Bacterial community isolated from gills of Bathymodiolus mauritanicus (currently assigned to Gigantidas mauritanicus) mussels recovered from Al Gacel MV in the Gulf of Cádiz. a Relative abundance of bacteria in adult mussel-3. b relative abundance of bacteria in juvenile mussel-4. c No. of retrieved sequences of methanotrophic bacterial taxa in both mussels. MMG Marine Methylotrophic Group

Light and electron microscopy images revealed the presence of bacteria organized in bacteriocytes inside the gills, as shown in Fig. 8. These bacteriocytes are localized surrounding the blood lacuna of the gills’ filaments. The bacteria display a characteristic system of inner membranes typical of methanotrophic bacteria.

Fig. 8
figure 8

Micrographs of Bathymodiolus mauritanicus (currently assigned to Gigantidas mauritanicus) gills. a Gill filament with blood lacuna (BL) surrounded by bacteriocytes (BC). b Disrupted gill filament with many bacteriocytes with bacteria inside. Section stained with toluidine-blue. c TEM micrograph of a methanotrophic bacterium found inside a gill. Red arrows point to the bacteria inside the bacteriocytes


Influence of the type of hydrocarbon fluids and associated salt brines during the life of fossil and present deep-sea mussels

Geochemical, isotopic and seismic data pointed out to thermogenic gas as the origin of cold seeps where B. mauritanicus occur at present in Al Gacel MV. In support of this data, the acquired seismic section displayed signals of the occurrence of deep hydrocarbon-enriched fluids migrating upwards throughout hydro-fractures (Fig. 2c). MVs are edifices built up by periodic violent mud-breccia eruptions triggered by overpressured hydrocarbon fluids stored in deep-seated reservoirs. Nevertheless, during dormant periods, these conduits favor a continuous leakage of enriched-hydrocarbon fluids and may relict brine waters from the subsurface to the seafloor (Kopf 2002; Dimitrov 2002). Therefore, based on ROV images, it could be possible to support that some linear B. mauritanicus beds of Al Gacel MV are located along seafloor fissures formed on the surface of the MV that favor continuous leakage from sub-surface hydrocarbon reservoirs with diffuse to focused fluid venting along with time and space. Analyses of n-alkanes of the mud breccia extruded at the summit of Al Gacel MV showed values from n-C15 to n-C35 with a predominance of C21 and the low carbon preference index (CPI) indicate the maturity of the organic matter, pointing out the thermogenic origin of the fluids rising from the sub-surface hydrocarbon reservoirs. The concretionary carbonate δ13C values (Fig. 5) most likely indicate varying degrees of mixing between 13C-depleted bicarbonate produced by thermogenic methane oxidation (predominant at the summit) and 13C-enriched carbon dioxide produced by methanogenesis (prevailing on the flanks). Carbon isotopes values of the B. mauritanicus shells ranging between −2.41 and −4.27‰ VPDB are interpreted to be results of the mix between several carbon sources: methane anaerobic oxidation, fermentation of organic matter and seawater.

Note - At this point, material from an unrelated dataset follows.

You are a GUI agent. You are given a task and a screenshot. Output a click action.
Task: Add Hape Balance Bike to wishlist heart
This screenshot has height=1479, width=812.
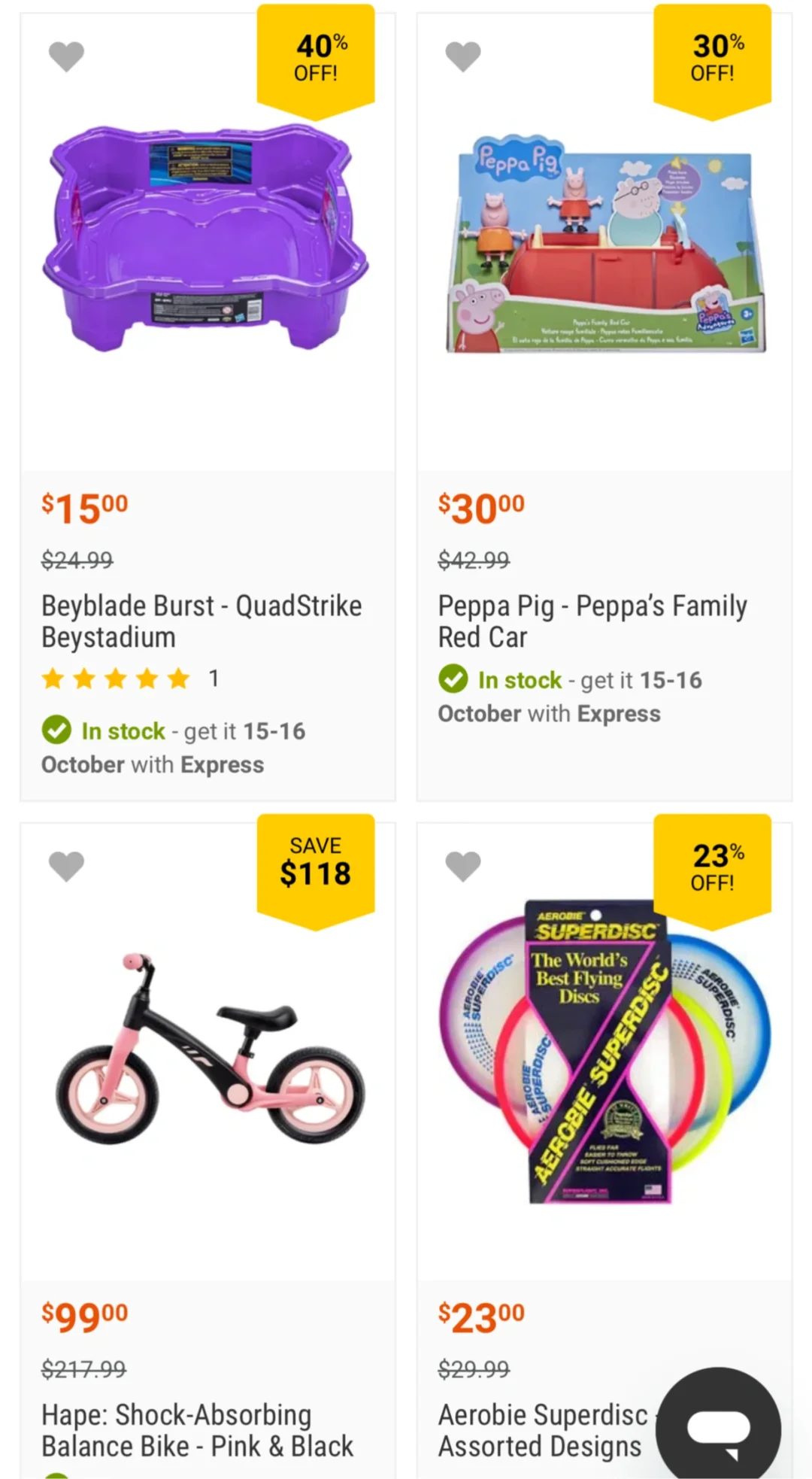pos(66,866)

The fact that most depleted carbon isotopes values are found in B. mauritanicus suggests the progressive influence of thermogenic gases in the construction of the shells during the life of the deep-sea mussels. Otherwise, high concentrations of Ba, B and Li (up to18.89 nM, 1170 µM and 46 µM respectively) together with low values of redox potential (−200 mV), at 1.30 m below seafloor, suggest that reducing fluids rising to surface enriched in these elements, probably related to salt brines or as results of the dehydration of smectite in depth and transformation to illite (Hensen et al. 2007). In contrast, pore-water fluids are depleted in Mg and K. These mineralized fluids could explain the origin of circular depression filled by graveyards of deep-sea mussel shells as formerly originated by brine pools surrounded by deep-sea mussels as identified in the Gulf of México (MacDonald et al. 1990), where seep carbonates are enriched in Ba, Sr and Li from the methane seeps (Sun et al. 2021).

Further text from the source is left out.